Sign into Azure and run the app

  1. In the VS Code terminal, sign into Azure:

     az login
    

    You must sign into Azure to authenticate with your Azure OpenAI resource.

    Note: In most scenarios, just using az login will be sufficient. However, if you have subscriptions in multiple tenants, you may need to specify the tenant by using the –tenant parameter.

  2. When prompted, follow the instructions to open the sign-in page in a new tab and enter the authentication code provided and your Azure credentials.
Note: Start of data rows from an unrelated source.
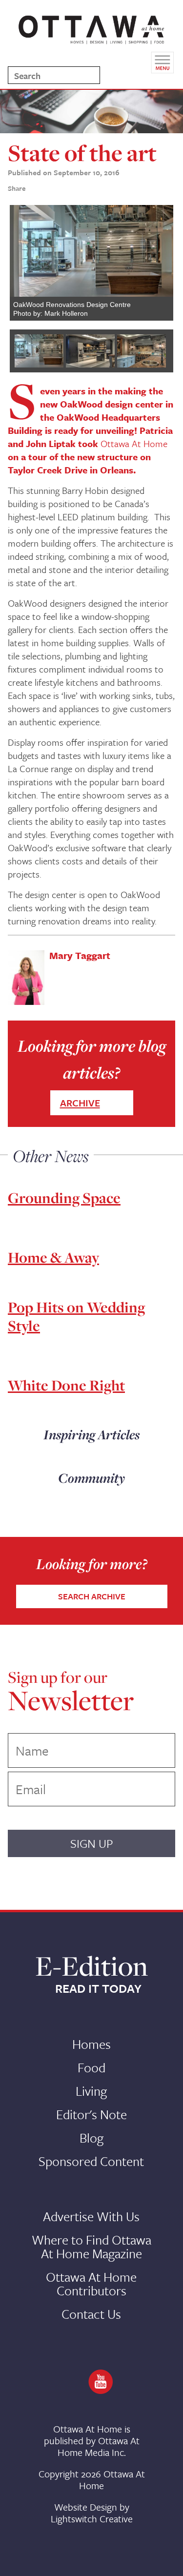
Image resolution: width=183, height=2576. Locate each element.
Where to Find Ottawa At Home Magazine (91, 2246)
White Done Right (66, 1385)
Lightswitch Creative (92, 2519)
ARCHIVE (80, 1103)
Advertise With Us (91, 2216)
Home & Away (53, 1257)
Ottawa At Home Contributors (91, 2283)
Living (91, 2091)
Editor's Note (91, 2114)
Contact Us (91, 2314)
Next (158, 262)
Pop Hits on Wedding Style (76, 1316)
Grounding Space (64, 1197)
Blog (91, 2138)
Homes (91, 2044)
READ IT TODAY (98, 1988)
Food (91, 2067)
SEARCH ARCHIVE (91, 1596)
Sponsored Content (91, 2161)
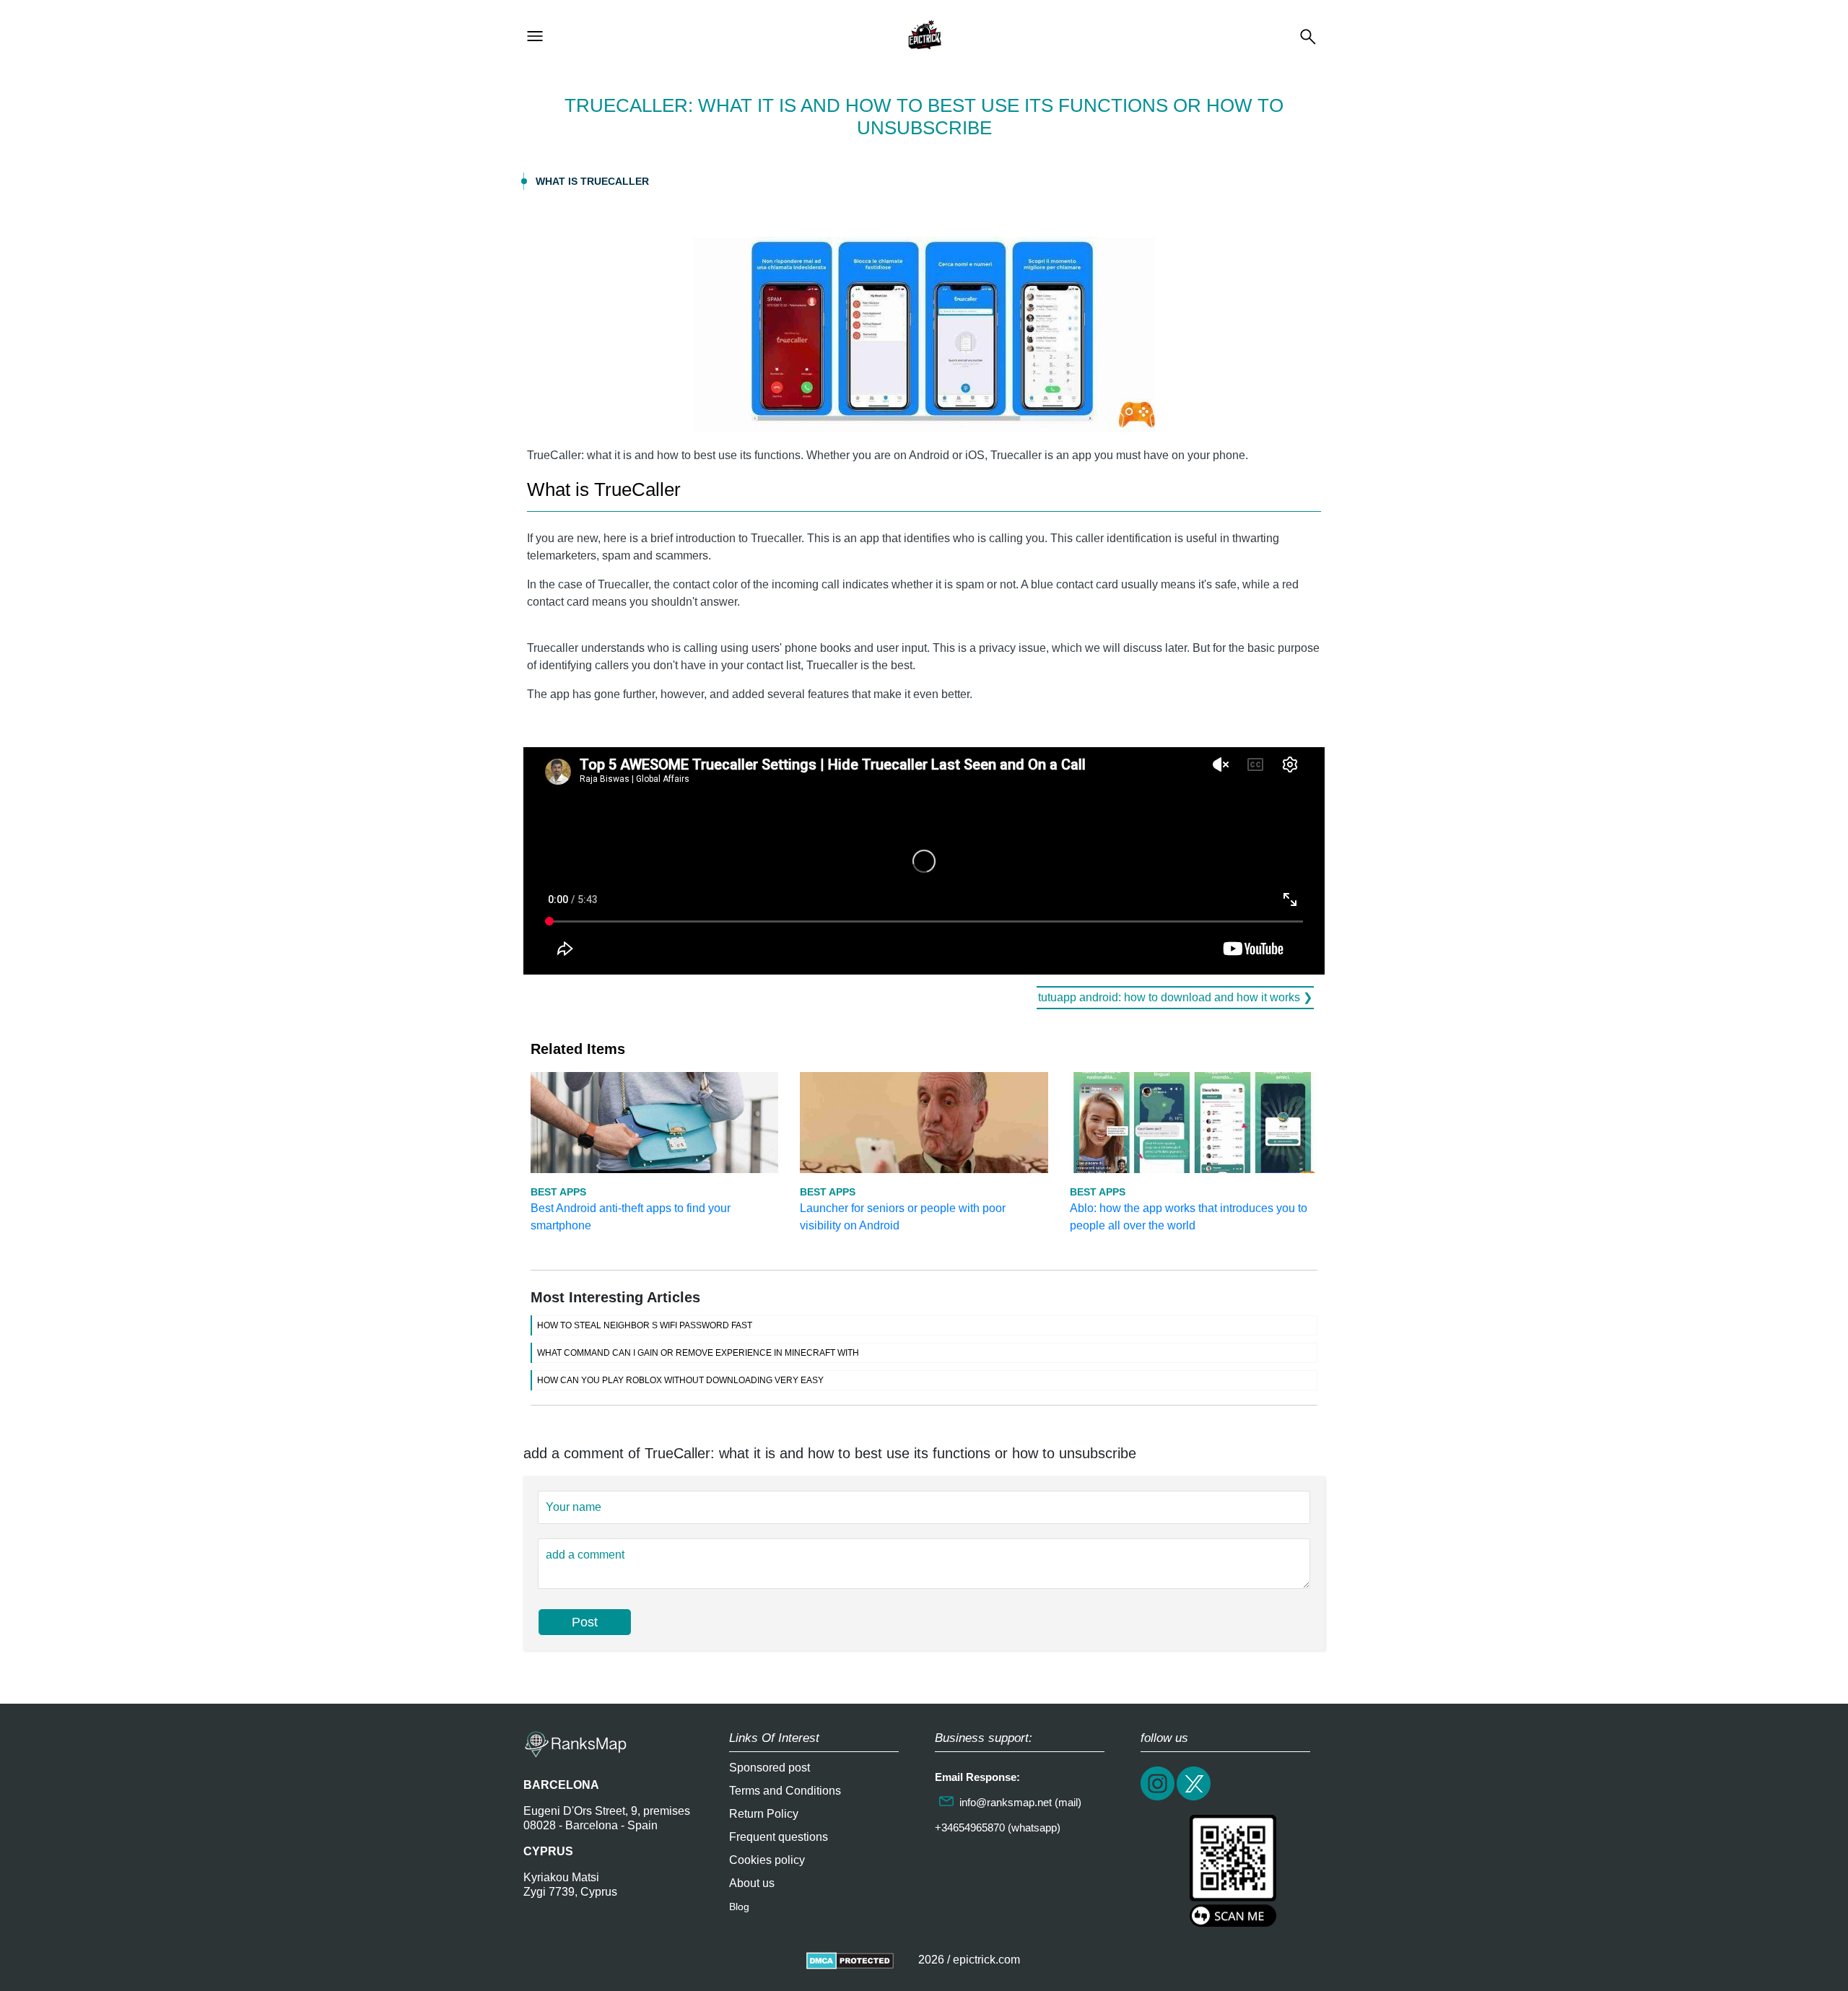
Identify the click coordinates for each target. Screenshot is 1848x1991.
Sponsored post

  3. After you have signed in, run the application:

     python video-app.py
    
  4. Observe the output as the application:
    • Creates a video from a text prompt
    • Polls for the video status until completion
    • Downloads the completed video
    • Remixes the video with a new style
    • Downloads the remixed video

    Note: Video generation typically takes 1-5 minutes per video. Be patient while waiting for the status to change to “completed”.

  5. When the application finishes, check your project folder for original_video.mp4, remixed_video.mp4, and image_based_video.mp4.

Summary

In this exercise, you used the Microsoft Foundry portal to explore video generation with the Sora model, and built a Python application that programmatically generates videos. You learned how to:

  • Generate videos from text prompts and reference images
  • Poll for video generation status until completion
  • Download completed videos
  • Remix existing videos with new prompts

The Sora 2 API provides powerful video generation capabilities through a simple asynchronous workflow: create a job, poll for status, and download the result.

Clean up

When you finish exploring video generation in Foundry, you should delete the resources you’ve created to avoid unnecessary Azure costs.

  • Navigate to the Azure portal at https://portal.azure.com.
  • In the Azure portal, on the Home page, select Resource groups.
  • Select the resource group that you created for this exercise.
  • At the top of the Overview page for your resource group, select Delete resource group.
  • Enter the resource group name to confirm you want to delete it, and select Delete.